Autoneum Acquires Chinese Automotive Supplier Chengdu FAW-Sihuan Automobile Interior Parts

Autoneum

Switzerland-headquartered tier 1 supplier Autoneum signed an agreement to acquire all shares of Chengdu FAW-Sihuan Interior Parts Co, an automotive supplier for acoustic and thermal management in China.

Together with the recently completed acquisition of Jiangsu Huanyu Group, Autoneum's Business Group Asia is further expanding its customer base to include other major Chinese vehicle manufacturers such as FAW-Volkswagen, FAW-Audi, FAW-Toyota and Geely. The transaction is scheduled to close in July 2025.
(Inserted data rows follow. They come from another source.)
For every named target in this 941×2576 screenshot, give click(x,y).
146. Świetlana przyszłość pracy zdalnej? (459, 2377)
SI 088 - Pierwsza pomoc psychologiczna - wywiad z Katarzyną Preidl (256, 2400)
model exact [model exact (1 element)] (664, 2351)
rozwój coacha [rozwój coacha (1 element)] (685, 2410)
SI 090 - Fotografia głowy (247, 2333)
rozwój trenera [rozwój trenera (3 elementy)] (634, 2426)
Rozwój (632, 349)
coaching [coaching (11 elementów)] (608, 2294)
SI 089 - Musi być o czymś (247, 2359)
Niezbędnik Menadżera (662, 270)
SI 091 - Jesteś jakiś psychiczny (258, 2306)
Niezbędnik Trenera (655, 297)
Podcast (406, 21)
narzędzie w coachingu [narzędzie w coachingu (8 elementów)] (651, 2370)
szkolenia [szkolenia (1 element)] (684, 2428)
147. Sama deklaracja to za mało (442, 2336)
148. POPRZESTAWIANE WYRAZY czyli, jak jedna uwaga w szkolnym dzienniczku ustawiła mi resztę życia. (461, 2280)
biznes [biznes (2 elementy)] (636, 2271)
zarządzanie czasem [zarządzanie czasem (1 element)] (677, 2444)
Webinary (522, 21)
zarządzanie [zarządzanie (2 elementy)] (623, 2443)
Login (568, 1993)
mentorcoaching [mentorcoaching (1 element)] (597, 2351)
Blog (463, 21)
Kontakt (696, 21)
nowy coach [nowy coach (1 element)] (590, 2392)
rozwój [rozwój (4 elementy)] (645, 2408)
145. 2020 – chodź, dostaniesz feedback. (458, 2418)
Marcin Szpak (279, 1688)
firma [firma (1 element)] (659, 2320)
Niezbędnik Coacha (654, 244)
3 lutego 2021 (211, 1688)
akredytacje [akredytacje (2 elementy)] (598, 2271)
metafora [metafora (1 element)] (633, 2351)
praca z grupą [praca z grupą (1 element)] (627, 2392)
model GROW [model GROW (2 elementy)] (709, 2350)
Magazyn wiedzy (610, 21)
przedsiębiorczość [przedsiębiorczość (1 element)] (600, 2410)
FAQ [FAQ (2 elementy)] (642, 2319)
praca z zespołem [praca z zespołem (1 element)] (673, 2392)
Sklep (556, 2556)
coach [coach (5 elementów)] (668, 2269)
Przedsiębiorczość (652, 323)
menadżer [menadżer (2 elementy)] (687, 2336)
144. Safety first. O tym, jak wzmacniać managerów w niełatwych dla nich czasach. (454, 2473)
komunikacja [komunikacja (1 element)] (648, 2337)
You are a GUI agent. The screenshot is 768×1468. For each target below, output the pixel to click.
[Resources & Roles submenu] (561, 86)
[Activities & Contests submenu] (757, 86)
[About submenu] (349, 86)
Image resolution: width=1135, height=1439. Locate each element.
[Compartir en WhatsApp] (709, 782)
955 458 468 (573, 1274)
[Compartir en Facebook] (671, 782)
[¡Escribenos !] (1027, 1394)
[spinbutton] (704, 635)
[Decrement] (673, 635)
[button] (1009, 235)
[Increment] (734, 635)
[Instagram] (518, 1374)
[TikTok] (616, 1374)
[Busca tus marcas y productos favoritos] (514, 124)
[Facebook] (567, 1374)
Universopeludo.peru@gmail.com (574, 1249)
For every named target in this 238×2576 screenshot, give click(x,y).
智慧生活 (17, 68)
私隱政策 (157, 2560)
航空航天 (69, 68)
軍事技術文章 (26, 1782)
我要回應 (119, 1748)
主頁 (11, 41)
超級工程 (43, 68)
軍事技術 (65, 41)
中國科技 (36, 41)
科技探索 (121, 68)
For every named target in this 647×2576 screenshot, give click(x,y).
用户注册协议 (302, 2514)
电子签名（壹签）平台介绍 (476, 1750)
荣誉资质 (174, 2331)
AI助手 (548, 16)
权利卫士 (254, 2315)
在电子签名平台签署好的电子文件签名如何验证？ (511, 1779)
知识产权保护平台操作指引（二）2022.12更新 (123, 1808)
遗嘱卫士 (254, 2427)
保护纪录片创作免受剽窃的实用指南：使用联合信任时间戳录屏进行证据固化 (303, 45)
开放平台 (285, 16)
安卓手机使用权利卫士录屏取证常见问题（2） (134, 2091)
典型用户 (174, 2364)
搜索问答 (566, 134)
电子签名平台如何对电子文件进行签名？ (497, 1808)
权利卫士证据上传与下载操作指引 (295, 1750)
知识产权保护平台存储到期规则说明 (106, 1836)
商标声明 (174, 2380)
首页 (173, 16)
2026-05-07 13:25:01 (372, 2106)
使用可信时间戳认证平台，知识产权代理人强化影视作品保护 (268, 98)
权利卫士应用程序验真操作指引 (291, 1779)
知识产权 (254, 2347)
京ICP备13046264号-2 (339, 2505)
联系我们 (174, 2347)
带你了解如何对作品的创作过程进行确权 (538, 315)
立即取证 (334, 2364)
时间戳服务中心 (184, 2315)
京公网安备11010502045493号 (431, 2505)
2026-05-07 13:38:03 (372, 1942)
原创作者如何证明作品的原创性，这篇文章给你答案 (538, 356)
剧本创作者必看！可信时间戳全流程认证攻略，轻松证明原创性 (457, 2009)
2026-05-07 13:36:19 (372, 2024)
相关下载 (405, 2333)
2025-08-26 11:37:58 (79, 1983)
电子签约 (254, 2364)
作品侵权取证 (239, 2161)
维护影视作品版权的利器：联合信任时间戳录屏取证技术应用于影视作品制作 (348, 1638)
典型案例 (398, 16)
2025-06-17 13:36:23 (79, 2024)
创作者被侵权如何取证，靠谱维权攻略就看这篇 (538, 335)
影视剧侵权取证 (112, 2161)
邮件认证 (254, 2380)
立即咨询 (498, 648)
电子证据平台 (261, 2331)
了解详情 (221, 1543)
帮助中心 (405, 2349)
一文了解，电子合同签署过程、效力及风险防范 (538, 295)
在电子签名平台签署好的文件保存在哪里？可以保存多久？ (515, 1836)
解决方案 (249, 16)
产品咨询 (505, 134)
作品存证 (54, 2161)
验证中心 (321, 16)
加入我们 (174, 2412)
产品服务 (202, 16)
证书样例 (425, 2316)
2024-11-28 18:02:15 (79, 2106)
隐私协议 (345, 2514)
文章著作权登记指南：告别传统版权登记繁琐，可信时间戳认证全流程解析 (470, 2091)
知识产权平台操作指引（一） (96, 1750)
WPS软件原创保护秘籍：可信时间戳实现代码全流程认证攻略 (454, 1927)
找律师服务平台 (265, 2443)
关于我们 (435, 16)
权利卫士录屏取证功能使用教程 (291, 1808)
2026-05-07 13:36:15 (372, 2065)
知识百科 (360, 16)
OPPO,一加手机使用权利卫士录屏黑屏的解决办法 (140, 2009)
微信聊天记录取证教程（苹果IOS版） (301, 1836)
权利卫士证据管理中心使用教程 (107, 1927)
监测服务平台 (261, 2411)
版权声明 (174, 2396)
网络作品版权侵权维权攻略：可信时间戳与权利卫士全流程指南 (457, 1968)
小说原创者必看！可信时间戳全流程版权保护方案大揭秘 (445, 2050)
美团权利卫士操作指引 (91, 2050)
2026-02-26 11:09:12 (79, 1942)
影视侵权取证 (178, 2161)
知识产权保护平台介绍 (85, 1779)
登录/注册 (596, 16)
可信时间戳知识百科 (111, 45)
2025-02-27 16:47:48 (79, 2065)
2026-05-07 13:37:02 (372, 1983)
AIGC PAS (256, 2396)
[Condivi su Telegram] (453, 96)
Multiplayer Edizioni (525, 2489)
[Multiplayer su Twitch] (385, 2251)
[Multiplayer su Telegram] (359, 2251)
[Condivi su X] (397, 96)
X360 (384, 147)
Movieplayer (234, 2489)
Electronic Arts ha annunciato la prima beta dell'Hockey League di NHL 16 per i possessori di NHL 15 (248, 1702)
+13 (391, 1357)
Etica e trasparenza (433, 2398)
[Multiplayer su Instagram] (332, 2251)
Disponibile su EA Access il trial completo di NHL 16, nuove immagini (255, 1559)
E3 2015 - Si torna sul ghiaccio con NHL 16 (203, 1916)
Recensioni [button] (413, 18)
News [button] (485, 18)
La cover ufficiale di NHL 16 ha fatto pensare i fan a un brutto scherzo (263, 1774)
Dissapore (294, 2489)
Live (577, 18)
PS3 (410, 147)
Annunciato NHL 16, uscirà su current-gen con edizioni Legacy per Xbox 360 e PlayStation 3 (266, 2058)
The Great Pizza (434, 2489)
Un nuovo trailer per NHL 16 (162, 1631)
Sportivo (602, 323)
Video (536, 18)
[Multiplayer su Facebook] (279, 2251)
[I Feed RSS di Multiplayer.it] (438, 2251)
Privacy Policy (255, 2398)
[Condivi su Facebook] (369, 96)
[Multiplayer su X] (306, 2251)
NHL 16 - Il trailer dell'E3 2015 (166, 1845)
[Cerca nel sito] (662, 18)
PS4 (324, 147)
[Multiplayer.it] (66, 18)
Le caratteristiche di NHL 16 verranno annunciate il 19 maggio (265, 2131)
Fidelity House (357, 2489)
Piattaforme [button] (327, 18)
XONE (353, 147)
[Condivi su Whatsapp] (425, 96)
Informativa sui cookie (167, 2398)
The tier 1 supplier states that with around 30 million light vehicles produced annually, China is the world’s largest automotive market and with an expected increase to 31.5 million cars by 2030, it is also one of the most important growth markets for the automotive industry.

Established in 2011, Chengdu FAW-Sihuan Group operates four production facilities with around 240 employees in the immediate vicinity of local automotive manufacturers in the north, centre and south of China.

Chengdu FAW-Sihuan Group’s product portfolio is very similar to that of Autoneum and includes components such as floor insulators, wheelhouse liners, trunk trims, inner dashes, hoodliners and outer dashes. In FY2024, Chengdu FAW-Sihuan Group generated a preliminary revenue of around CHF 27 million, with a strong growth projected for the coming years. The purchase price is around CHF 16 million (excluding cash and cash equivalents and debt) and closing is expected in July 2025 following the necessary approvals by the authorities. It intends to continue operating the Group under the Chinese company names. From an organisational perspective, however, Chengdu FAW-Sihuan Group will be fully integrated into Autoneum’s Business Group Asia in order to fully leverage the synergies.

Chengdu FAW-Sihuan Group, like the Jiangsu Huanyu Group, offers access to local vehicle manufacturers in China. This will enable Autoneum to continue to expand and complete its customer base in this key market.

Eelco Spoelder, CEO, Autoneum, said, “The acquisition is in line with our corporate strategy Level Up and marks another important step in implementing our strategic pillar Accelerate global growth. By adding further local Chinese car manufacturers to our customer portfolio, this latest takeover, together with the acquisition of Jiangsu Huanyu Group, will bring us even closer to our medium-term target of generating 20 percent of Group revenue in Asia.”